Конечно, из–за Маркуса. Он находит Ярроудэйл привлекательным. Здесь такая своеобразная деревенская церковь, такой дружелюбный викарий. Как бы то ни было, но это дает возможность избежать огромного количества гостей. Ты говоришь людям, что хочешь, чтобы все проходило тихо, в деревне, и им не обидно, что их не пригласили. А из тех, кого ты все–таки приглашаешь, половина не приодет. Слишком далеко придется ехать, чтобы постоять в продуваемом всеми ветрами пабе и выпить шампанского под дождем.

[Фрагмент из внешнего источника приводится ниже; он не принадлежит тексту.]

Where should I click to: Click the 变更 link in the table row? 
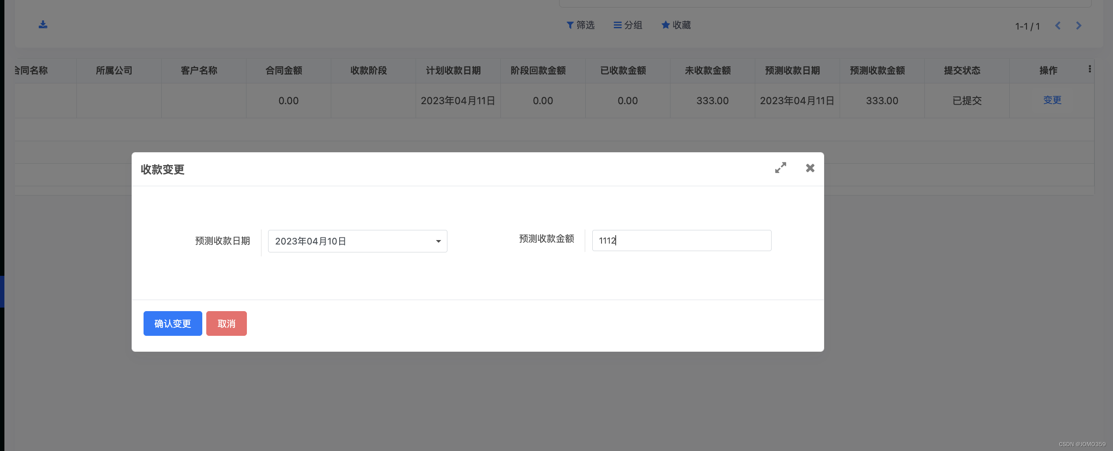[1052, 100]
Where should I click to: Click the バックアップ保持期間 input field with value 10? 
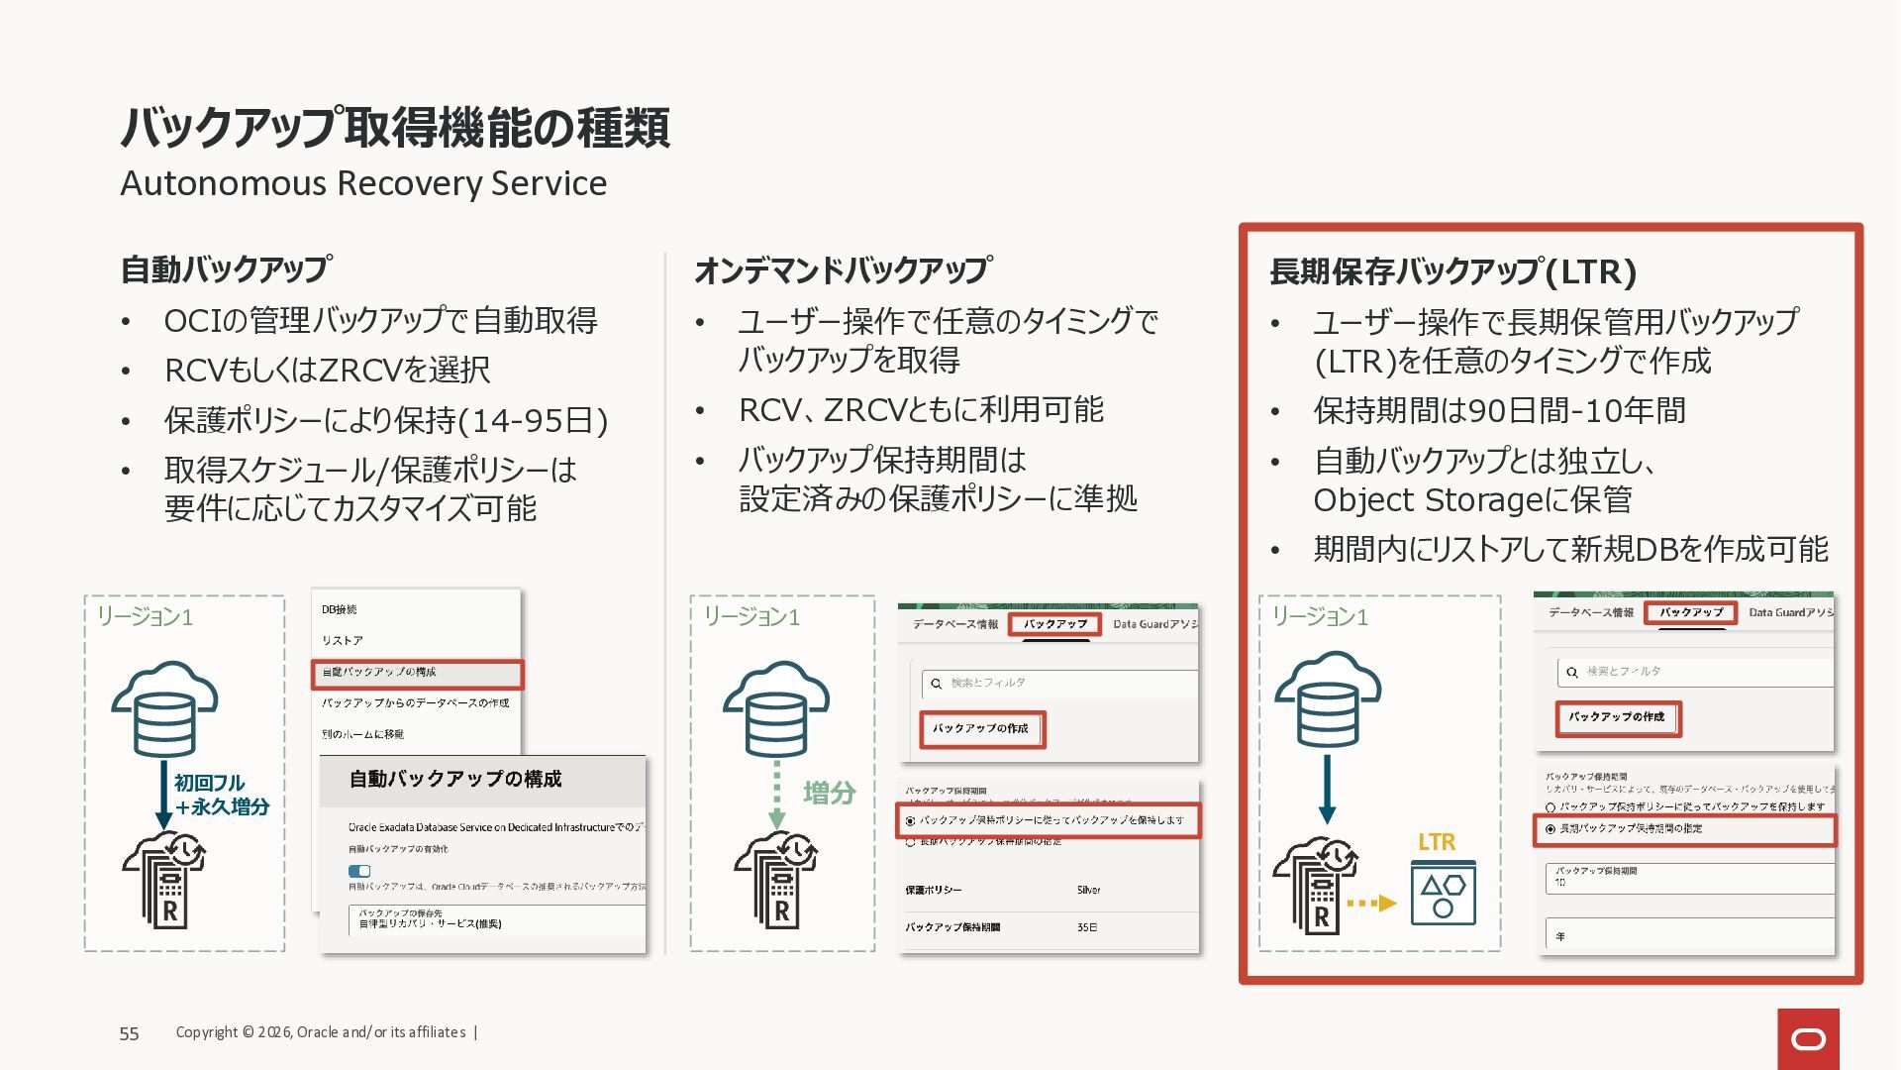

Звучит как песня, — сказала Гэйнор Мобберли. — Шампанское под дождем. И — почему ты делаешь все только так, как хочет Маркус?

Я собираюсь выйти за него замуж, — ответила Ферн. — Я хочу доставить ему удовольствие. Это естественно.

Если бы ты была в него влюблена, — продолжала Гэйнор, — ты и вполовину не была бы так добросовестна по части того, чтобы доставить ему удовольствие.

Ты говоришь ужасные вещи.

Может быть. Лучшие друзья обладают особыми привилегиями, им можно, если это необходимо, говорить ужасные вещи.

Он нравится мне, — сказала Ферн после долгой паузы. — Это важнее, чем любовь.

Мне он тоже нравится. Он умен и остроумен, очень хорош в компании, весьма привлекателен, несмотря на то что уже начал лысеть. Но все это не значит, что я захотела бы выйти за него замуж:. Кроме того, он старше тебя на двадцать лет.

—На восемнадцать… Я предпочитаю зрелых мужчин. С молодым никогда не угадаешь, как он будет выглядеть, когда ему стукнет сорок. Это может оказаться отвратительным. Более взрослые мужчины уже миновали «опасный участок», так что ты видишь все, как есть.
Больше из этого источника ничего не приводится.